Kevin Kuenster
- Michael Hanna
- 7 days ago
- 3 min read
Updated: 5 days ago

Kevin Kuenster is a figurative magical realism painter who has exhibited throughout the United States and internationally in Italy as well as Canada. Recent exhibitions include Art in the Berkshires in Lenox, Massachusetts, DAMA Gallery in Los Angeles, Musonium Gallery in Palm Springs, California, Garrison Art Center in New York, The Musonium Gallery in Tampa, and ARC Gallery in San Francisco. Kevin describes his paintings by mentioning how “animals frequently appear in my work, not as mere companions but as mirrors reflecting the parts of ourselves we try to ignore: our primal instincts, our yearnings, and our connection to nature, which we often overlook or dismiss. Through these characters and their symbolic ears, I address the irony of human existence—our attempts to rise above the natural world while never truly being separate from the environment. The characters are rendered in detailed, expressive forms which capture both their humor and fragility, creating a tension between the ridiculous and the poignant”.

Reminiscent of David Lynch films, the viewer may notice conceptual figures who are either morbid or a therianthrope, a construct much like a mythological chimera fusing multiple organisms into one being. Kevin’s characters may remind the viewer of the Mystery Man from Lynch’s film Lost Highway or the enigmatic rabbit-people sitcoms on the television set portrayed in another Lynch film, Inland Empire. These contemporary mythological individuals which Kevin has constructed remain cold and distant from each other and especially towards the viewer. The spectator can observe the eyes of the figures wandering off into the distance, as if they are zoning out and losing consciousness, as opposed to peering into each other or at the audience.

Ranging from fawns to rabbits, the various characters within the paintings often contain rabbit ears, growing antlers, or even have the face and head of a deer or rabbit. Often dazed, confused, and distant combined with a naturalistic yet colorful palette, the paintings reveal a contemporary reaction to lack of connection between individuals due to social constructs as well as technology. Sometimes wild animals will be frolicing in interiors within the compositions and will behave as a form of symbolism, perhaps referring to a containment or even destruction of nature by human impact.

Herido de amor, coronado de éxtasis (Wounded by love, crowned with ecstasy) (pictured above) portrays a young woman in what appears to be a form of a taxidermy during her last moments of agony as she became hunted down. She has deer antlers growing from her head and she stands nude with injuries by arrows. Her legs appear to be cut off as if she were a taxidermal sculpture yet she bleeds out as if she were still alive. The morbidity of the painting may remind the viewer of concepts contained within the film Freaks from the 1930's, a film which in turn inspired David Lynch as a filmmaker.

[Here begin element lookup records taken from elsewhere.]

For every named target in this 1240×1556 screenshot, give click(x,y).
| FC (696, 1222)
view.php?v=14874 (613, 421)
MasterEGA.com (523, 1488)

Kevin Kuenster combines the refined with the macabre. His disturbing paintings with their sense of morbidity ranging from suggesting bestiality, decapitation, torture, or murder convey an interpretation of a tormented contemporary world bent on social distance and violence. Kevin Kuenster reveals the darkest parts of human psychology, especially in the context of contemporary social discourse. The paintings contain a primal instinct followed by the refinement of technique and quaint interiors which contain a wild, raw nature as well as an absurdity contained through the concepts and subject matter. Kevin Kuenster displays a grand sense of vulgarity and debauchery on a scale and nuance seldom seen throughout the ages since the time of 17th century Flemish painter Peter Paul Rubens.